Article by Wendy McCance
2014 was a busy year. By the middle of the summer, I was so busy writing for clients that I barely had a chance to breathe. It was an incredible time. I had worked hard to build my freelance writing business and it had taken off quickly. I felt a great sense of accomplishment and was thrilled thinking about what the future would hold for me.
By September the rug was pulled out from underneath me. I had finally reached my limit and was exhausted. My job suffered as I cut back on clients. My blog suffered as I had less time and energy to write. My health suffered from worry and lack of sleep. Friends and family had a difficult time understanding what was going on when we would cancel plans. You see, I have a child who has been sick for almost two years now. We have been to several hospitals and visited many specialists. The main symptom has been fatigue. The fatigue was so bad that my child would fall asleep at unusual times in odd places and in weird positions. Once asleep, waking my child was extremely difficult. There were many times that my child didn’t have the energy to be in a social environment so plans got cancelled. It was difficult to explain when we had no diagnosis just some unusual symptoms.
Several medications were attempted and possible diagnoses were thrown around. So much school was missed that there was a real fear of a grade being repeated. Then, by some miracle, a recent trip to the pediatrician resulted in some of the answers we were looking for. My child was bloated in the face and it looked like they had gained a lot of weight. This is the same kid who was underweight for almost a year. The sudden weight gain was noted along with an incredibly low blood pressure reading. A decision was made by the pediatrician for my child to get another blood test.
A week later, we had a partial diagnosis. My child had severe hypothyroidism. A visit to the pediatric endocrinologist resulted in something new to look into.
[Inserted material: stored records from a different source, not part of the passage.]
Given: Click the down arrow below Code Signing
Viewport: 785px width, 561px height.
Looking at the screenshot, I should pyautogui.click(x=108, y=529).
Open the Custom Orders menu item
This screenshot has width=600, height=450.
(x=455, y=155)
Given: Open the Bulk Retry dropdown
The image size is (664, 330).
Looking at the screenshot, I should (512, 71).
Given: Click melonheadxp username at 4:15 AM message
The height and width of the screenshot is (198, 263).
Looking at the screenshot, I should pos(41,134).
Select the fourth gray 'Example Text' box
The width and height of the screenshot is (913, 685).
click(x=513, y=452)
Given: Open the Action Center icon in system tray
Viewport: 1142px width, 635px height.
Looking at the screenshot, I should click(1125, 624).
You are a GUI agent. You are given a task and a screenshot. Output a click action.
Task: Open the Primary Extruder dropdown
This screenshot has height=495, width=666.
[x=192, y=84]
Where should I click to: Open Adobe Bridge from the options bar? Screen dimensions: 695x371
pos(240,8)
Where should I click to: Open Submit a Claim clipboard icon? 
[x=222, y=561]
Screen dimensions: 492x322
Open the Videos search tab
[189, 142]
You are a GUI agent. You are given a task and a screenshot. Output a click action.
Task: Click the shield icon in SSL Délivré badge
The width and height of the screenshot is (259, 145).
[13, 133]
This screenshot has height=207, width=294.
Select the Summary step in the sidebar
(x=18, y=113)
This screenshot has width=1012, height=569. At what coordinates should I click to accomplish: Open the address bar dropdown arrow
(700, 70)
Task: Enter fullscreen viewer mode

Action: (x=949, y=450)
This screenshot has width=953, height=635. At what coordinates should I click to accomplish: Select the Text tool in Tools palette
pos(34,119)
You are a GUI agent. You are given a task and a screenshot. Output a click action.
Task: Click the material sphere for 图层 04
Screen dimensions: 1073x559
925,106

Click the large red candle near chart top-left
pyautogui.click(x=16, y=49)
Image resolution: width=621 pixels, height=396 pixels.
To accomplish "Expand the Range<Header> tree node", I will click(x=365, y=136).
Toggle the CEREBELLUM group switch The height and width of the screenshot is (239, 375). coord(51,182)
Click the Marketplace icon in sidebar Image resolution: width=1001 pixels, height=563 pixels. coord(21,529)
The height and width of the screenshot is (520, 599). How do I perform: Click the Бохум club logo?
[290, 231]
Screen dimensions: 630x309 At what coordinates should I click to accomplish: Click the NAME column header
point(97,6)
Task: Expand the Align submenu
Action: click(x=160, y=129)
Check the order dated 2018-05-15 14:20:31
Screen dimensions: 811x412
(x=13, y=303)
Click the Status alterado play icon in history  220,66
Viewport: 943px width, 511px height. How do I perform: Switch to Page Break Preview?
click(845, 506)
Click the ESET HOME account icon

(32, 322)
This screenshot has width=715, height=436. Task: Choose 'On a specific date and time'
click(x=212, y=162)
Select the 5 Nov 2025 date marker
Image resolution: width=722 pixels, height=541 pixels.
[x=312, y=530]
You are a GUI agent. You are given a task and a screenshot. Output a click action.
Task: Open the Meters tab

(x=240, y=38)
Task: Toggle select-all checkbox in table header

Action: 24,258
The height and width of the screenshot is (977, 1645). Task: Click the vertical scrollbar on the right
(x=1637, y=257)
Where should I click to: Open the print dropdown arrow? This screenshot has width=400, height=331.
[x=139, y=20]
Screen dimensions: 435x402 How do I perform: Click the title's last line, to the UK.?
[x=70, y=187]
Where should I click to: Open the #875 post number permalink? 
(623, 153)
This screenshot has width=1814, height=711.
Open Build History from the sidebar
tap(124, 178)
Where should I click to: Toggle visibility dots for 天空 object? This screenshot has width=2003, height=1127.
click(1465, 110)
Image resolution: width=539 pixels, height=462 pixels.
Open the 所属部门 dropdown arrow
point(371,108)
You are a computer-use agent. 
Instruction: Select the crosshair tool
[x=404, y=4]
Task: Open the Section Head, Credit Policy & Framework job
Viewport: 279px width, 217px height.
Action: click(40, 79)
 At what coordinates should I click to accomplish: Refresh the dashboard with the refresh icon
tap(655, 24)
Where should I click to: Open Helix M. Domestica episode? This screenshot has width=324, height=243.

The specialist felt that there was a strong chance that there would also be a diagnosis of narcolepsy. After almost two years of testing, we were finally getting some answers. Why prior tests didn’t show thyroid problems, I can’t tell you. I was just relieved to have a path laid out and a plan for what would come next.
For several months, my own health has been up and down. Stress has caused several flare ups from my fibromyalgia making daily responsibilities quite a challenge. For many months I stopped prospecting for new business. I had a few monthly clients that I have kept, but I felt I wasn’t in a position to work full-time. There was just too many days that I was needed at home by my family so work was put on the back burner.
Thankfully I have been in a position to adjust my schedule accordingly. I don’t have to worry about losing my job because I need to adjust my schedule. Being my own boss has been a relief because of the flexibility. At the same time, cutting back on work meant cutting back on an income. The pressure of getting by on less has been a tremendous struggle and has only added to the stress I have been facing.
Life is hard. Juggling work, family, health and keeping a sane mind has been a challenge. There are still so many worries about my child’s future. School is still a struggle as my child’s body gets used to taking a medication to regulate their thyroid. It will be a few months before the medication is regulated and we have a definite diagnosis of if there is also a problem with narcolepsy. It’s scary knowing that even though a diagnosis was given, there is still something else going on that the pediatric endocrinologist sees but isn’t able to diagnose themself.
I worry about school and what will happen next. Will my child be able to graduate with their class? Will they be held back a year? Has all of the missed school damaged their interactions with their friends and classmates? Only time will tell, but the process has been painful. You never think about these things when you have a family. In your mind, everything is easy and fun. It’s a storybook life you envision. Same goes for having your own business. You see the struggles of operating a business and getting the clients, but you don’t count on outside issues pulling you back from what you are trying to create. Who would have guessed it would be family issues that would put a hold on my career? I would have bet on a lack of clients, but that wasn’t the case.
My hope is that I will be back running full steam by the middle of the summer. I am hopeful that my daughter will be feeling much better by then and that my own health issues will have calmed down. Who knows what will happen next, but at least there is hope because a diagnosis was finally made.